Black isn't interested in changing masculinity as much as he is redefining and expanding it. "So much of masculinity is defined in very narrow slices, which erases so much of who we are," he said. "Even though men have these rich internal lives that are filled with every human emotion, the way we express that and the way we are forced to live that comes out through such a narrow opening that we don't know just how to live as fully human beings."
Black said it's this unadulterated expression of one's identity that fosters empathy. "When we acknowledge our full humanity, then it becomes easier to acknowledge everybody else's full humanity," he said. "What I hope will spread through this country and globally is a conversation that will make it easier for my kids and my kids' kids to grow up and feel freer to be who they are and to also be able to change as they age."
In addition to his activism, Black still finds time to work on new, unorthodox comedic projects.
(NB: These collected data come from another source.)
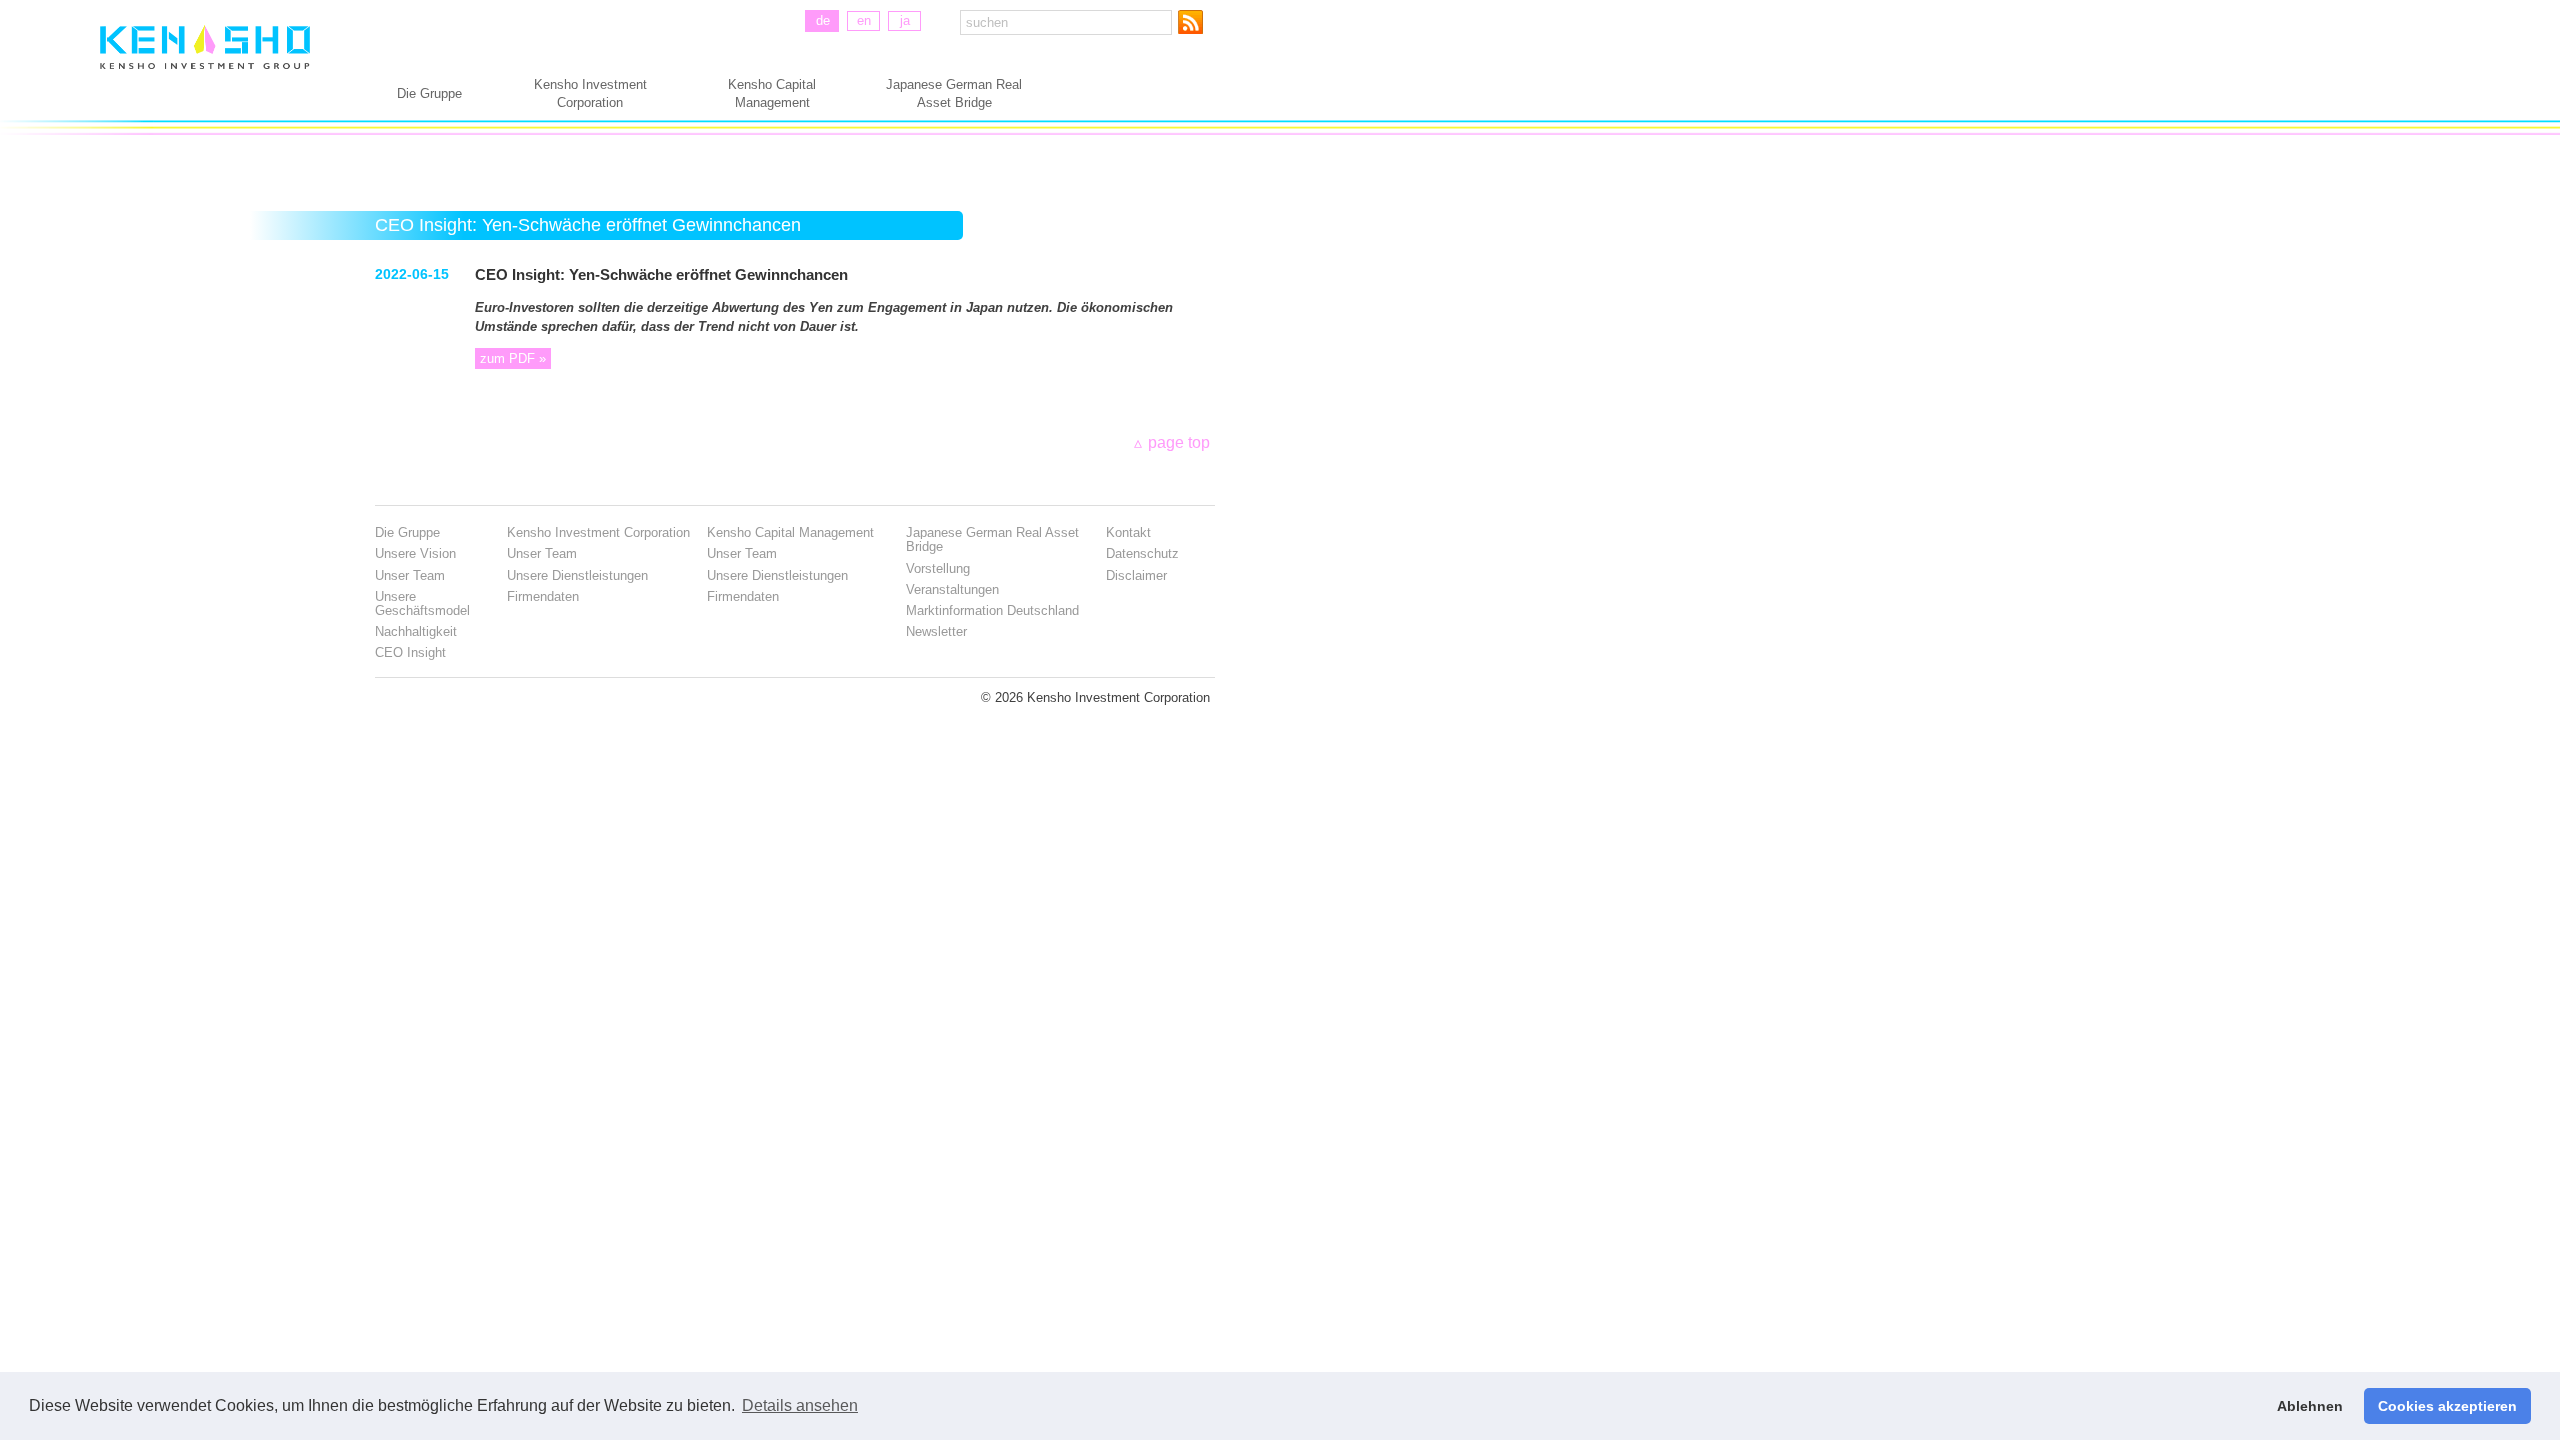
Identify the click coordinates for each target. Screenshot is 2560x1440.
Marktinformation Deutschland (992, 610)
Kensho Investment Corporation (590, 93)
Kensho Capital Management (772, 93)
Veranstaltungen (952, 589)
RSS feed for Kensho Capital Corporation (1194, 22)
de (823, 20)
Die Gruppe (429, 93)
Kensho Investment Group (205, 68)
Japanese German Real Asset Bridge (954, 93)
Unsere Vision (415, 553)
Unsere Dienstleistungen (577, 575)
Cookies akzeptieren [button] (2447, 1406)
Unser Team (410, 575)
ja (905, 20)
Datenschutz (1142, 553)
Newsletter (936, 631)
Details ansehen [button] (800, 1405)
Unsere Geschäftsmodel (422, 603)
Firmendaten (543, 596)
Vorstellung (938, 568)
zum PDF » (513, 358)
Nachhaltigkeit (416, 631)
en (864, 20)
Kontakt (1128, 532)
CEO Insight (410, 652)
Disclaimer (1136, 575)
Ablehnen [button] (2310, 1406)
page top (1179, 442)
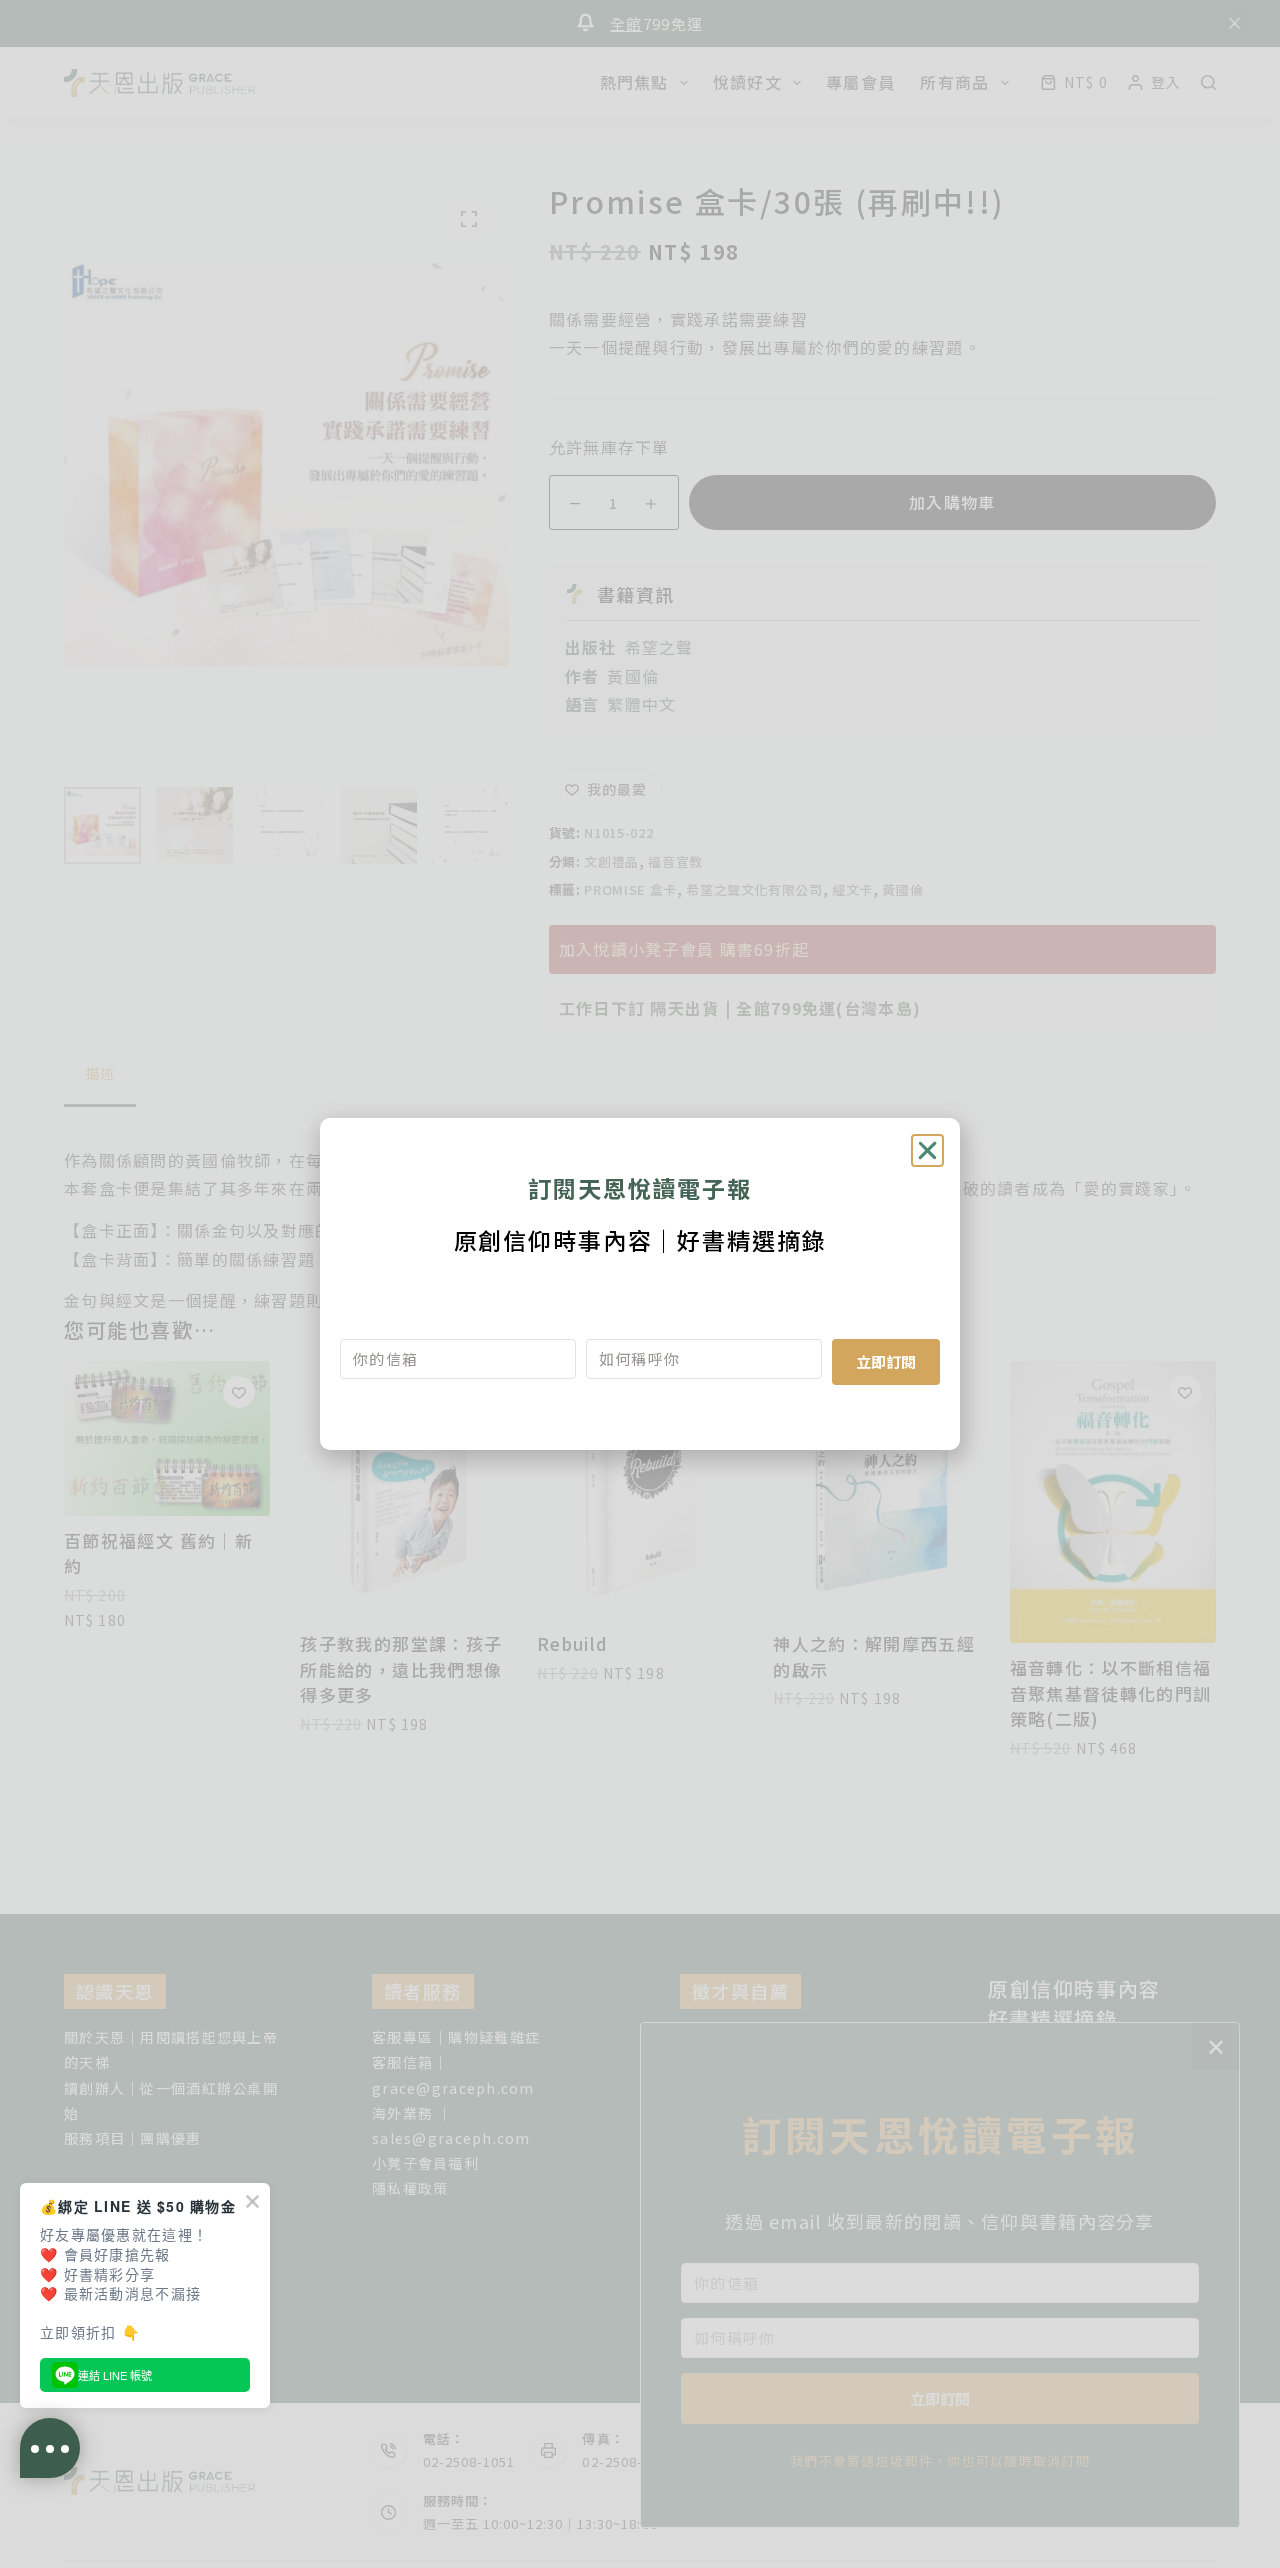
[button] (927, 1150)
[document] (640, 1284)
In his podcast Obscure,the comedian reads the entirety of Thomas Hardy's heavy novel Jude The Obscure while commenting on it along the way. "My inspiration was two-fold. One: unemployment," Black said. The second was his wife: A comparative literature major in college, she had saved the classic text for nearly 20 years and refused to let Black throw it away. Rather than watching the book continue to collect dust, Black thought reading and commenting on it in his trademark deadpan style had potential for a comedic podcast. "And I also thought, as I was thinking that, 'Oh, that's a terrible idea,'" Black joked. "It made me more excited to do it."
For his Ask Me Anotherchallenge, Black played a game of "Jude the Obscure Words," where the comedian had to correctly guess the definitions of obscure words from the titular book, including "dew-bit" and "lirruping hobbledehoy."
On the main takeaway of his podcast:
"Apparently there's some dude doing all of James Joyce in a similar manner, which sounds interminable. So I guess the takeaway is: At least it's not that?!"
On why he knows the word "mullion:"
"We built a mansion in Connecticut and we had to decide on mullions... millions of mullions. But we got it wrong, so we had a Mulligan on the mullions."